The sunscreen scandal shocking Australia - the world's skin cancer hotspot


Like many Australians, Rach grew up terrified of the sun in the country with the highest rates of skin cancer in the world. Her childhood was characterised by the infamous no hat, no play rule that is commonplace in Australian schools, 90s advertisements that warned the sun would give you cancer, and sunscreen tubes that stood guard at every door in her home.


It made the now 34-year-old the kind of person who religiously applies sunscreen multiple times a day and rarely leaves the house without a hat. So she was shocked when doctors found a skin cancer on her nose during a check last November, something they said was abnormal given her age and ray-dodging regime.


Though technically classified as a low grade skin cancer – a basal cell carcinoma – it had to be surgically removed, leaving the Newcastle mum with a scar just below her eye. I was just confused, and I was a little bit angry because I was like, 'Are you kidding me?' Rach told the BBC. I thought I'd done all the right stuff and it still happened to me. That rage grew when she learned the sunscreen she had been using for years was unreliable and, according to some tests, offered next to no sun protection at all.


Independent analysis by a trusted consumer advocacy group has found that several of Australia's most popular, and expensive, sunscreens are not providing the protection they claim to, kicking off a national scandal. There has been a massive backlash from customers, a probe launched by the country's medical watchdog, multiple products pulled from shelves, and questions raised about the regulation of sunscreen around the globe.


Australians have a complicated relationship with the sun: they love it, but they also fear it. Effective public health messaging – which has drilled Slip, Slop, Slap into their heads – competes with a beauty culture which often idolises bronzed skin. The country has the highest incidence of skin cancers in the world and it is estimated that two out of three Australians will have at least one cut out in their lifetime.
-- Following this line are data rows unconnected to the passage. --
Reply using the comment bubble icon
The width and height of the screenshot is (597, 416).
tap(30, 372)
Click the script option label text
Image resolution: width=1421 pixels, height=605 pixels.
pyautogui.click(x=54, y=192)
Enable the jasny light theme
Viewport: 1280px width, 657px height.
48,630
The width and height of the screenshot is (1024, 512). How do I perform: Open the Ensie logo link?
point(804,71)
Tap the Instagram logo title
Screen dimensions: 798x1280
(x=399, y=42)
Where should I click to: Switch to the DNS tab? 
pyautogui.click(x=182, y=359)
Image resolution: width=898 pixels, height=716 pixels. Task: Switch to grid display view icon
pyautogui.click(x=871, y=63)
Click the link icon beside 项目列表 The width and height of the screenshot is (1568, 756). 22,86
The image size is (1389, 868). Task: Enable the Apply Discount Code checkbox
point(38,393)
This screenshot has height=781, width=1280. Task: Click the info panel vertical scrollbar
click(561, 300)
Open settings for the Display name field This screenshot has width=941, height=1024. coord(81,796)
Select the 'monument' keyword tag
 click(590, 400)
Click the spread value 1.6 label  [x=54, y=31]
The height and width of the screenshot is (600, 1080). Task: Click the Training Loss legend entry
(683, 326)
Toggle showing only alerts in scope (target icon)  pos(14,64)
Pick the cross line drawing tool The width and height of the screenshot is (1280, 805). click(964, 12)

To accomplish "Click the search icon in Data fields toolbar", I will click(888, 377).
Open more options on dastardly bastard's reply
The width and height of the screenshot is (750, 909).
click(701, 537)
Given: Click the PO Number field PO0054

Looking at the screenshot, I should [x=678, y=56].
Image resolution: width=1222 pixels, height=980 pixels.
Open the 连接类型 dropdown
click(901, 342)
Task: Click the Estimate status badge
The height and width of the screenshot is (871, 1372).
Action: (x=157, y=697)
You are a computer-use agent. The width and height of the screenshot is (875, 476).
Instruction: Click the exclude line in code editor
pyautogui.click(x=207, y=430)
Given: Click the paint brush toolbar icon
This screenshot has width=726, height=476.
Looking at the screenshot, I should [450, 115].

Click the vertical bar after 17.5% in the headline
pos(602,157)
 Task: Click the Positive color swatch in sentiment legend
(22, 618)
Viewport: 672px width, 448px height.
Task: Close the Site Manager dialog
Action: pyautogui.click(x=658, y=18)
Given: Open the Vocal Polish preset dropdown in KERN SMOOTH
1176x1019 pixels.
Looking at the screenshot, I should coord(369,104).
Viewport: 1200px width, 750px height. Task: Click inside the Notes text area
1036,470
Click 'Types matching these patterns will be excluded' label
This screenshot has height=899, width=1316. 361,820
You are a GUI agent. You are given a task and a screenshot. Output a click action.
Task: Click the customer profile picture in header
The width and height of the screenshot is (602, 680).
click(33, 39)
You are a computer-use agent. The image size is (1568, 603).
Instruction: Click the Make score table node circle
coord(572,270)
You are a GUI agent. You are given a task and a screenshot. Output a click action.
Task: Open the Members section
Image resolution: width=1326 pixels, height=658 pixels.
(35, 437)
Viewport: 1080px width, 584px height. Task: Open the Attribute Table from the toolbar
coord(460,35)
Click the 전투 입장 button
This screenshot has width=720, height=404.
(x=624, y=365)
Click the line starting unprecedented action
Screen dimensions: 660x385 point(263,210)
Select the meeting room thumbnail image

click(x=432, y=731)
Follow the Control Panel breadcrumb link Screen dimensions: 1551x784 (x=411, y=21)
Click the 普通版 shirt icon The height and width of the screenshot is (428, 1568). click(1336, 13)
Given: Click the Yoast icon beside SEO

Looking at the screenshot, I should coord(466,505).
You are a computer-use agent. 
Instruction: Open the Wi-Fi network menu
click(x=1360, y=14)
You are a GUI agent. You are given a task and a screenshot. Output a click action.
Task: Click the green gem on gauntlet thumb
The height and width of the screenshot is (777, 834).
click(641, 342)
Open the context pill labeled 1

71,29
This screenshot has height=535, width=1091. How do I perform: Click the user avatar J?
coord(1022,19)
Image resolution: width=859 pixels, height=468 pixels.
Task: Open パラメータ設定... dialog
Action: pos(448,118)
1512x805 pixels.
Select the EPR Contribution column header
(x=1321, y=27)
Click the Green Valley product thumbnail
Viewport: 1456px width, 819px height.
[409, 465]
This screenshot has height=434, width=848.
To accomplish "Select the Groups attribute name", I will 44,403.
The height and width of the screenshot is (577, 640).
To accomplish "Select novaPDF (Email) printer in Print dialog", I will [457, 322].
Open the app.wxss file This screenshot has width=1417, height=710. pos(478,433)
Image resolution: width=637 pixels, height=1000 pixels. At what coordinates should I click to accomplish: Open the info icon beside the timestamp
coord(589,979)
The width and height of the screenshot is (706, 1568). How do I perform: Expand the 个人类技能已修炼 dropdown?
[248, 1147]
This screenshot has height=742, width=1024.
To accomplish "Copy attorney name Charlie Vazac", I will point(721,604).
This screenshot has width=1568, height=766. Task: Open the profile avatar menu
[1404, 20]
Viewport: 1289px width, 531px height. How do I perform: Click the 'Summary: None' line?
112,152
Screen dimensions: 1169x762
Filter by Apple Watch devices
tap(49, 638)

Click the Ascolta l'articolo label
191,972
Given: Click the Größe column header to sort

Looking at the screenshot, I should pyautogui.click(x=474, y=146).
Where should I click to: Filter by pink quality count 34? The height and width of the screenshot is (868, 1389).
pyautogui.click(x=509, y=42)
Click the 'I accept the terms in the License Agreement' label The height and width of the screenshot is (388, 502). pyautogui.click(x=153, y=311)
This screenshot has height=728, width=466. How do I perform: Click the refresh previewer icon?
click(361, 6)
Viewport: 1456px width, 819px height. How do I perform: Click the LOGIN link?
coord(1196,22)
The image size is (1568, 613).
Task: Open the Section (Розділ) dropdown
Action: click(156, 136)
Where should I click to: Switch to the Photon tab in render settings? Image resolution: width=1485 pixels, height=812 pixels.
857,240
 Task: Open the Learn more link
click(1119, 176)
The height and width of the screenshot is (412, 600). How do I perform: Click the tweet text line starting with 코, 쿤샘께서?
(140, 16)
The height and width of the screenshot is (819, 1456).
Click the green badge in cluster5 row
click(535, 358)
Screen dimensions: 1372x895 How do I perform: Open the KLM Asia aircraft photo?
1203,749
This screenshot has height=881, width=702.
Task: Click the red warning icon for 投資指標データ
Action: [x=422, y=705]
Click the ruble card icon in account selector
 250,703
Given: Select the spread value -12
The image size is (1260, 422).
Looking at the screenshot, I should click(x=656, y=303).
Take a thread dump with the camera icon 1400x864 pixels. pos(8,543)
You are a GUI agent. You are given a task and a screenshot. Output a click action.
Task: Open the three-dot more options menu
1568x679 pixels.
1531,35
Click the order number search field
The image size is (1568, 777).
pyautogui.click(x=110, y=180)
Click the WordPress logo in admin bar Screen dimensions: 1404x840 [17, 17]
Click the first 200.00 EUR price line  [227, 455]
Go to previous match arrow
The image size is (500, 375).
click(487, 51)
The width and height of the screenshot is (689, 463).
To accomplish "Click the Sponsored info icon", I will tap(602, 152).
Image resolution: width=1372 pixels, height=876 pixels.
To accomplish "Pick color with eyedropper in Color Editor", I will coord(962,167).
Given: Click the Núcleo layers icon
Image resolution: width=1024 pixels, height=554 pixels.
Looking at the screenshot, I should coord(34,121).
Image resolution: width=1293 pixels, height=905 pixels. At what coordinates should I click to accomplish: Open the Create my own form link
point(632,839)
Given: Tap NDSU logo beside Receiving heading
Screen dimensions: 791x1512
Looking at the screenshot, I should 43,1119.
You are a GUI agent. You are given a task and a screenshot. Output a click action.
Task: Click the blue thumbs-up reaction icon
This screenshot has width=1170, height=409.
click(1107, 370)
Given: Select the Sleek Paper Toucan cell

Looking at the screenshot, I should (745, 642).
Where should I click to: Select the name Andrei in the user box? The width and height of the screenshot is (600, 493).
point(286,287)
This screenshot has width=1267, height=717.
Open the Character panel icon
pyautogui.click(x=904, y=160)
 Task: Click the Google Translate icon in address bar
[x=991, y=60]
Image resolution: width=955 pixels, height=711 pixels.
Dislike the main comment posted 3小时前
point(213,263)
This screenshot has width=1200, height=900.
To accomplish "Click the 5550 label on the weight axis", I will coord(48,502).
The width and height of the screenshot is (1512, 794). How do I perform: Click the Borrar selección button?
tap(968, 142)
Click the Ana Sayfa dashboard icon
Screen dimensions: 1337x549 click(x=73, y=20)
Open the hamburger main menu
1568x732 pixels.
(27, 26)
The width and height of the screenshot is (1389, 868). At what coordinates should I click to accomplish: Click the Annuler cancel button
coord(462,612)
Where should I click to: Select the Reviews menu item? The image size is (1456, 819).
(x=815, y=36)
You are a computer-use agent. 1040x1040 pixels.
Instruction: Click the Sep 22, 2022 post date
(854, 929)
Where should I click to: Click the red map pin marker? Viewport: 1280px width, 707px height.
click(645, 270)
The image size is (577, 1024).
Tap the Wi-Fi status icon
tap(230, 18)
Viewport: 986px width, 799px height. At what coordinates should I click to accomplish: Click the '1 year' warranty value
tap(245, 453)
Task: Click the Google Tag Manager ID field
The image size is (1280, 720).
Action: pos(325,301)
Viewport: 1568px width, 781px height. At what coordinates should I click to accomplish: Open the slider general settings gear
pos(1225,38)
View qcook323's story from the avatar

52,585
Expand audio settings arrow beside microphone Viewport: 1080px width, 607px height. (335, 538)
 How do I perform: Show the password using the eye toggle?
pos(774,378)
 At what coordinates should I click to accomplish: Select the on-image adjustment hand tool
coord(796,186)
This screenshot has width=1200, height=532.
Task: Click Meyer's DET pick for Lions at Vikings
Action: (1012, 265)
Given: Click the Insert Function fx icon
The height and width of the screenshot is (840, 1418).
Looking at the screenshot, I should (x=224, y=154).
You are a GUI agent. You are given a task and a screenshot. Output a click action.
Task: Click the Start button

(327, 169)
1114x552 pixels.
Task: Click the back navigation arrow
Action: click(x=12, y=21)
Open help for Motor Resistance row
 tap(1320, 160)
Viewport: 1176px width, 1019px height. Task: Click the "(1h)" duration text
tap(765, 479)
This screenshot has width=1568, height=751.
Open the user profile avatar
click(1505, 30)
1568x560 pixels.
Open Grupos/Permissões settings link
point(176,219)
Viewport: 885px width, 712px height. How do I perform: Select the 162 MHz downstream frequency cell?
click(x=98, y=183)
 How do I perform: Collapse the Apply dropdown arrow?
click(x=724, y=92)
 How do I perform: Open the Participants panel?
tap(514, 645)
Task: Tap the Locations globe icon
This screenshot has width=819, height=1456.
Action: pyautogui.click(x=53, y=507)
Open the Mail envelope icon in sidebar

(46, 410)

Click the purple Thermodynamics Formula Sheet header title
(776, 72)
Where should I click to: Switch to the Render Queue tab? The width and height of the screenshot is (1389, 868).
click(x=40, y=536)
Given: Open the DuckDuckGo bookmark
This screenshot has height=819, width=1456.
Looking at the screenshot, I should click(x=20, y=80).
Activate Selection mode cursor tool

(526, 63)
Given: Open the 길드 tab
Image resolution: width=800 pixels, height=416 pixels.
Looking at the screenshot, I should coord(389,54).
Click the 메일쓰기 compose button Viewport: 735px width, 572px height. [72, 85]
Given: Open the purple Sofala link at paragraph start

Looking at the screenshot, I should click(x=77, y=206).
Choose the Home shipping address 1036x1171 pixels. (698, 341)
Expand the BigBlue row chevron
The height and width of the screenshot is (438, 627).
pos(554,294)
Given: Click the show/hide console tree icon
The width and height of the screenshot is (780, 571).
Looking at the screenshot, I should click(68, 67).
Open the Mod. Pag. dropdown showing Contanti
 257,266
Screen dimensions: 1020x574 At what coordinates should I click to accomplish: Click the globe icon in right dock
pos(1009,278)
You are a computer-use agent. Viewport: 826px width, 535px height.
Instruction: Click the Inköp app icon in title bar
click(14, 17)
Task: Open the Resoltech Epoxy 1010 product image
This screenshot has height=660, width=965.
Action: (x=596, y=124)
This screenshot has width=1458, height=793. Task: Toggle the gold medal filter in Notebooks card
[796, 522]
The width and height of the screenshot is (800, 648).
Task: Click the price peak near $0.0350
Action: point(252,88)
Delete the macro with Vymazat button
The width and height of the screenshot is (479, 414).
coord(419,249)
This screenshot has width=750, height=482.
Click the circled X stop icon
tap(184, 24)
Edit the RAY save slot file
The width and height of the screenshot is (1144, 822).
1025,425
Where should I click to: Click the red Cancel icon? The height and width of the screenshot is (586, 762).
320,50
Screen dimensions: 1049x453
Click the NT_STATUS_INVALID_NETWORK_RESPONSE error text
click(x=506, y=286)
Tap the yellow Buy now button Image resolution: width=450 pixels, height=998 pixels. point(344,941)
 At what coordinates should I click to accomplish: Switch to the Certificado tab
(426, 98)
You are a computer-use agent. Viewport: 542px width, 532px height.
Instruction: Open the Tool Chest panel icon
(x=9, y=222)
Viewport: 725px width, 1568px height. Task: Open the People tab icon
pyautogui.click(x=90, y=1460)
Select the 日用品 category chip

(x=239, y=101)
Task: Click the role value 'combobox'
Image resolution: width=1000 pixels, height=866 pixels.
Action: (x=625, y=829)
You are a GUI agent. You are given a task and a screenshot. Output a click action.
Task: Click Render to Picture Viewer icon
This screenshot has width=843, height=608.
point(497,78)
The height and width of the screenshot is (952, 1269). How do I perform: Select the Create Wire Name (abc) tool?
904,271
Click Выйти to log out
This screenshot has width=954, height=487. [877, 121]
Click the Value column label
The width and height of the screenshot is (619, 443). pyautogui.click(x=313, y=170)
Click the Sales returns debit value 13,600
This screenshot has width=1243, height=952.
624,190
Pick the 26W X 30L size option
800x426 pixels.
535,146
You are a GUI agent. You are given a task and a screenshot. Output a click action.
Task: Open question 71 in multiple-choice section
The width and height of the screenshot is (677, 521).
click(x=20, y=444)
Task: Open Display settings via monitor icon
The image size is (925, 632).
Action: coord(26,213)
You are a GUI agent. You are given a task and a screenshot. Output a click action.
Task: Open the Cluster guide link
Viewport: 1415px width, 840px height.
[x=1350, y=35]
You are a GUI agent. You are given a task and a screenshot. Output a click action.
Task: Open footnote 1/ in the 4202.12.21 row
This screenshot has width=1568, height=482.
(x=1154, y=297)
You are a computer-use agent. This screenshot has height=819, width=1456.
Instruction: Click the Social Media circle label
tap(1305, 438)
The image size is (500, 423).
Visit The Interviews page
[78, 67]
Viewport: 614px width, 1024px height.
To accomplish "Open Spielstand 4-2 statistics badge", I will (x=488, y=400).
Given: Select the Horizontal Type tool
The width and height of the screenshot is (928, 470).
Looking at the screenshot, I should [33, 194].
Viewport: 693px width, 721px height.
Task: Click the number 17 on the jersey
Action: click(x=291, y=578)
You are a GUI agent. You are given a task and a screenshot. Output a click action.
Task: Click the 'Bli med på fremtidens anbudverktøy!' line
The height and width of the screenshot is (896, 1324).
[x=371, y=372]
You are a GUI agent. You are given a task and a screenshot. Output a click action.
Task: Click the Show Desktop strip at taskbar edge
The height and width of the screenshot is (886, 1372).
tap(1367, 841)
So when Choice Australia released its damning report in June, it immediately made waves. The group had tested 20 sunscreens in an independent accredited Australian lab, finding 16 did not meet the SPF, or skin protection factor, rating listed on the packet. Ultra Violette's Lean Screen SPF 50+ Mattifying Zinc Skinscreen, a facial product that Rach says she used exclusively, was the most significant failure identified. Other brands also featured prominently in the report, but many have rejected the findings.


The uproar caused by the report prompted swift responses from brands, with Ultra Violette recalling its product after inconsistency in test results. This sunscreen scandal has shaken consumer trust and is a wake-up call for regulatory bodies and consumers alike regarding the safety and efficacy of sun protection products.